**Instructions for the task**
Look below for the line that contains "The width and", then copy it and each following line to the end of the records, minus any pictures.

(Records drawn from a dataset)
-- -- --
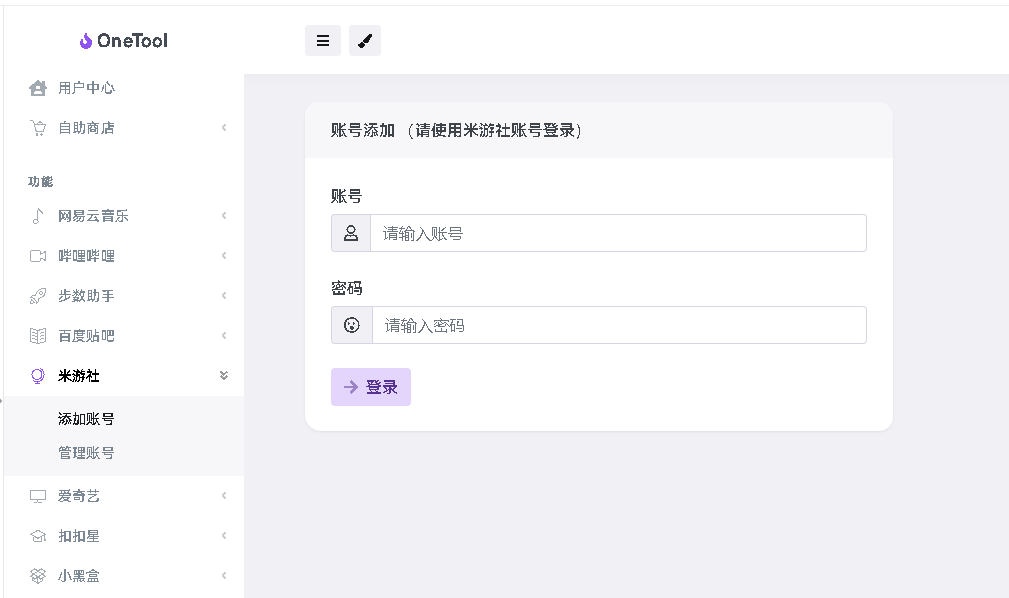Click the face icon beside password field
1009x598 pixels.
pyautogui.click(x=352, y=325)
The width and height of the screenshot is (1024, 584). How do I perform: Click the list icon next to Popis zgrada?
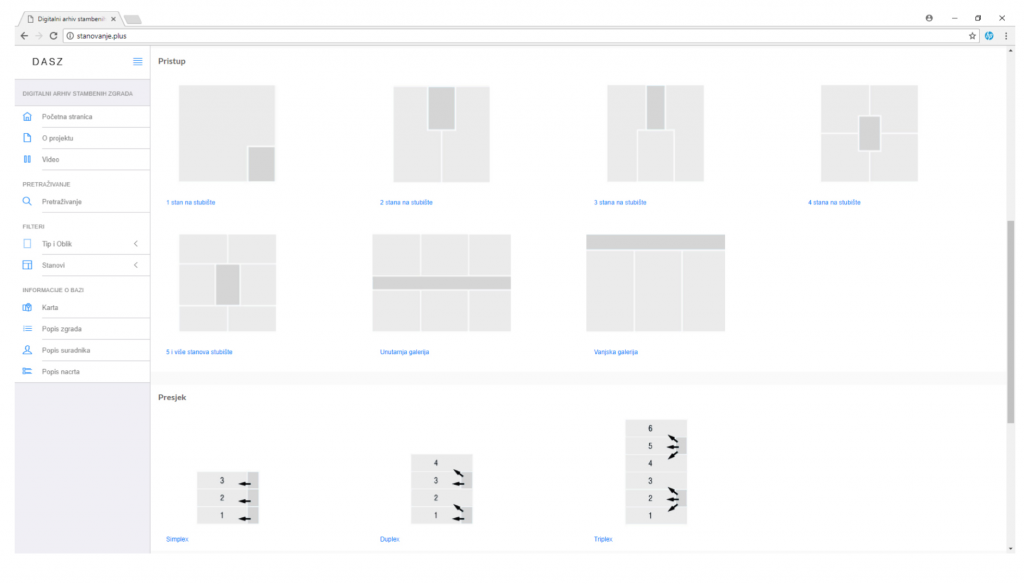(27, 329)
-- -- --
**Answer below**
The width and height of the screenshot is (1024, 584). How do I perform: Click the list icon next to Popis zgrada?
(27, 329)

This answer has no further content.